The legend in great brownstone letters, “Ocean Bank,” may yet be seen over the main entrance to the building, a vivid reminder of the burglar craft and corrupt politicians of nearly twoscore years ago.


CHAPTER XIX
A CLEAN BILL OF HEALTH

Shortly after the Cadiz burglary, having been able to insure myself from arrest at the hands of the New York police by lining their palms with gold, and the life of a criminal having been accepted as a means of regaining my standing, if possible, in New Hampshire, I turned my face east in the belief that all-powerful gold would purchase there what justice, as dealt out at Keene, had withheld from me.

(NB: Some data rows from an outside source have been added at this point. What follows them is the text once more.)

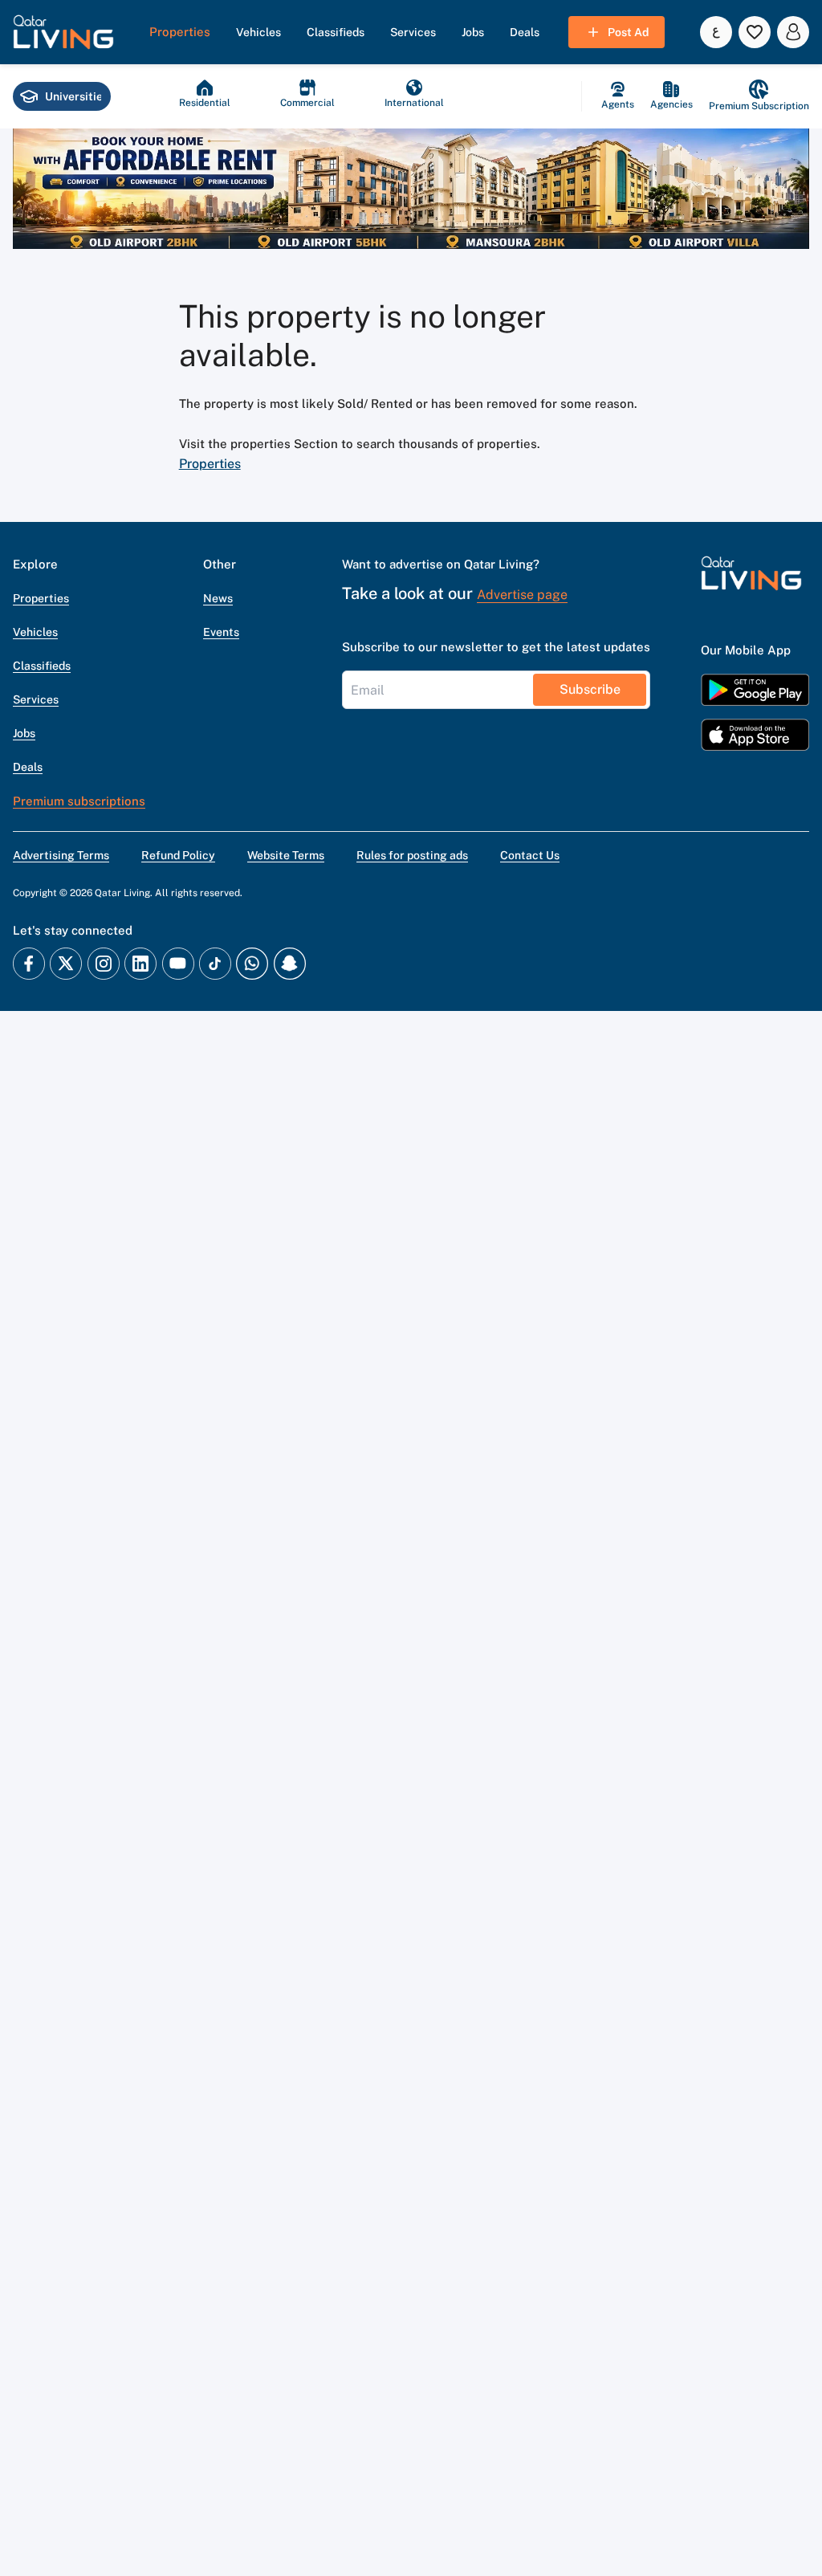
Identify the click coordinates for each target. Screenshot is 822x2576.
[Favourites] (755, 32)
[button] (63, 32)
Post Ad (628, 32)
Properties (210, 463)
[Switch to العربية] (716, 32)
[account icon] (793, 32)
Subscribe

With this object in view I sent for A. V. Lynde, one of my attorneys in the New Hampshire case, and we conferred at great length, with the result that he assured me I would not be convicted should a retrial of the case be had. However, I wanted to get a clean bill of health, and felt disposed to leave no door closed through which I could obtain it. I believed that money would prove the strongest argument. So, after the ground had been thoroughly gone over, it was determined to offer Herbert Bellows, the power behind the burglary charge, two propositions from which to choose. One was that I would surrender for a retrial, provided reasonable bail would be vouchsafed me, with the further promise that if I were acquitted my confiscated property would be returned to me. The second proposition was that if he would consent to the quashing of the indictment a sum not to exceed ten thousand dollars would be paid him.

With these propositions, Mr. Lynde returned to Keene and submitted them to Bellows, through the latter’s attorney. The first was instantly declined. The second would be accepted, provided the bribe was increased to twenty thousand dollars. That price I would not consider for a moment, and the subject was dropped until a year after, when Bellows, through his counsel, sent word that he’d accept ten thousand to wipe out the indictment. There was a meeting, but I declared I’d not pay that sum.

“Well, what will you give us?” asked Bellows’s lawyer.

“Perhaps five thousand,” said Mr. Lynde, carelessly, speaking for me. He added, “We’re somewhat like Judge Doe and his bail proposition—only we subtract, while, as you’ll remember, he worked in addition.”

No agreement was arrived at, and so another twelvemonth passed. Then Bellows’s counsel came to the front again and made Mr. Lynde an offer to accept my last figure. I smile as I recall the sympathetic tone my counsel adopted in replying to Bellows’s man: “Oh, really, I’m so sorry, but you know that five thousand dollar proposition of ours is outlawed—quite outlawed—in fact, a back number.”